Step 5: Financing and Closing

Financing is secured, and the transaction is executed by completing all legal and financial formalities.

Step 6: Post-Merger Integration

The company develops a comprehensive integration plan outlining the steps, timelines, and responsibilities for integrating the operations, systems, processes, and cultures of the acquiring and target companies. In this final phase of this stage, the final implementation happens.

Step 7: Monitoring and Evaluation

The company continues to monitor the performance of the merged entity against predefined targets and benchmarks, tracking financial metrics, operational efficiency, customer satisfaction, and market share.

Recent M&As in the Indian market

Here are a few examples of M&As in the Indian market from the recent past:

  • Fincare's Merger with AU Small Finance Bank: The merger was announced in April 2024 to create a stronger combined entity in the growing Indian small finance bank space.
  • Happiest Minds Acquires PureSoftware Technologies: The acquisition was done to strengthen Happiest Minds' digital transformation solutions portfolio.
  • Reliance Industries Acquires Petrochemical Subsidiary: It is a strategic move by Reliance to further integrate its petrochemical value chain.

Why do companies opt for Merger and Acquisition?

We have covered everything related to M&A you should know, but you may still be wondering: Why do companies opt for these options? We try to answer that in this section. Here are a few reasons:

Economies of Scale and Scope: Merging or acquiring another company can create cost efficiencies by combining resources, eliminating redundancies in operations, and potentially achieving better negotiating power with suppliers. This can lead to increased profitability. As discussed earlier, Fincare Small Finance Bank merger. Its merger with AU Small Finance Bank is expected to create significant economies of scale. The combined entity will benefit from a larger branch network, a broader customer base, and potentially lower operating costs.

Increased Market Share and Competitive Advantage: Combining forces can allow companies to gain a larger market share and a stronger competitive position within an industry. This can lead to higher sales and profitability. Reliance Industries has a history of strategic acquisitions. For instance, their acquisition of niche players in the petrochemical sector helps them consolidate their market dominance and potentially influence pricing.

Diversification: M&A can be a way for companies to diversify their product offerings or revenue streams, potentially reducing risk by not being overly reliant on a single market or product line. The trend of conglomerates like Aditya Birla Group or Tata Group making acquisitions in diverse sectors like IT, telecom, and retail exemplifies this strategy. Diversification helps them spread risk and potentially benefit from growth opportunities across different industries.

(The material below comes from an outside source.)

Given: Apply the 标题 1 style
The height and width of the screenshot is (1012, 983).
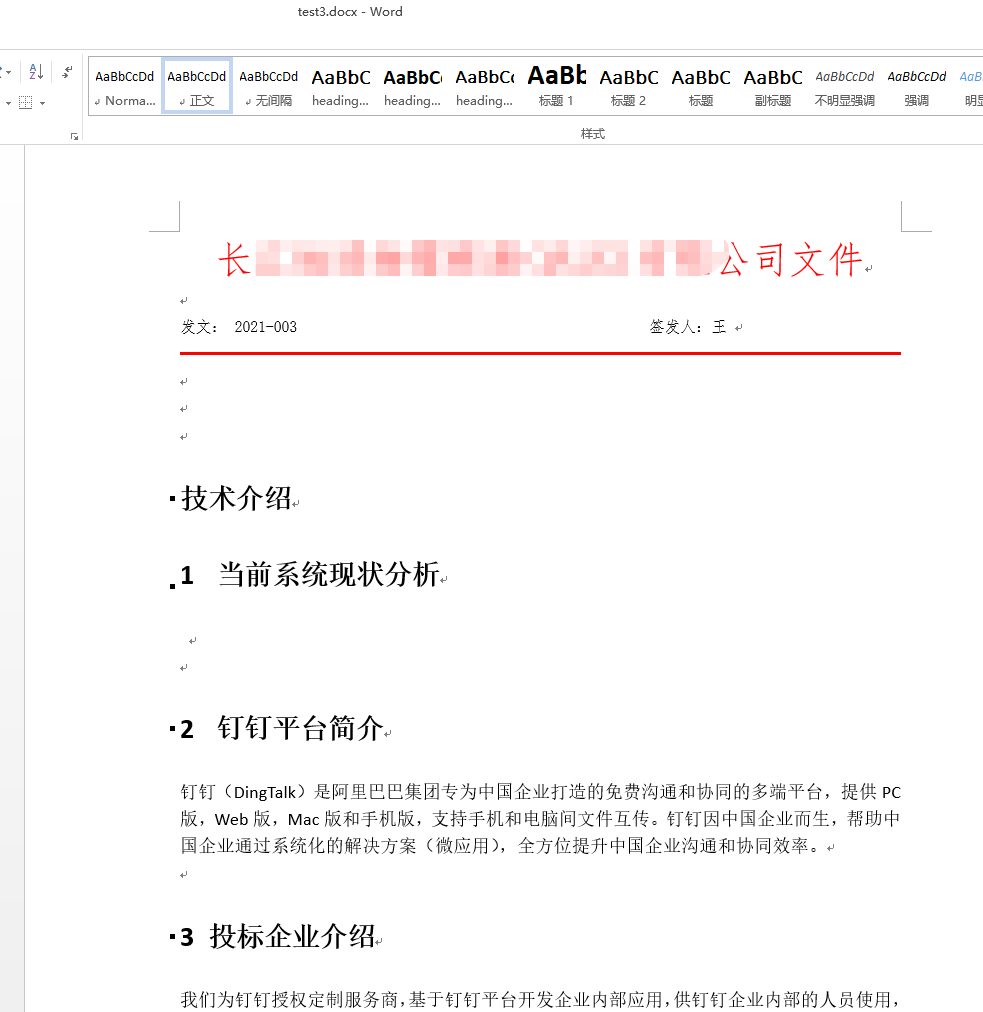Looking at the screenshot, I should (556, 86).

Innovation: The combined resources and expertise of two companies can lead to increased innovation and development of new products or services. This can give them a competitive edge in the marketplace. Many Indian pharmaceutical companies are actively acquiring or merging with biotech startups to gain access to cutting-edge research and development capabilities in areas like biosimilars or gene therapy.

Before you go

We hope you learned something new today. Do remember, as an investor, you should monitor the M&A stories as M&A transactions have the potential to create value for investors by leveraging synergies, increasing market share, and enhancing profitability. Depending on the structure of the M&A transaction, you may benefit from dividend payments, share buybacks, or capital gains resulting from the appreciation in stock prices.